> **EXERCISE OBJECTIVE**
Please return exactly the lines below that run from the line with "The height and" through the end of the listing, both included, but not the pictures.

> **EXCERPTED DATA**
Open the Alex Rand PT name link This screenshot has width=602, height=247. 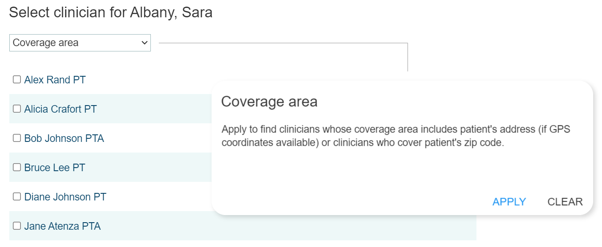(x=55, y=80)
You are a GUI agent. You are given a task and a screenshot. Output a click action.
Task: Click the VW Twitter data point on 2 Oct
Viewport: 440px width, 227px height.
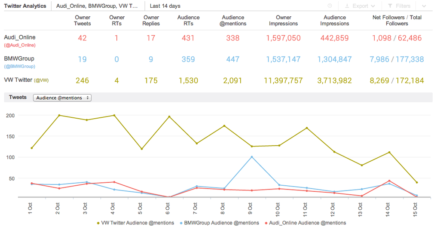59,115
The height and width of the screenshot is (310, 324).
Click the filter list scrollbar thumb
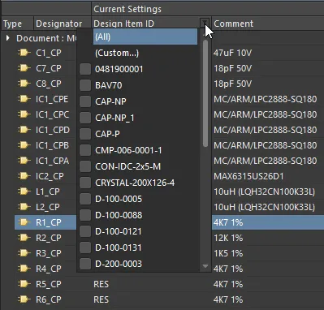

> **COMPLETED TASK**
The height and width of the screenshot is (310, 324).
Click the filter list scrollbar thumb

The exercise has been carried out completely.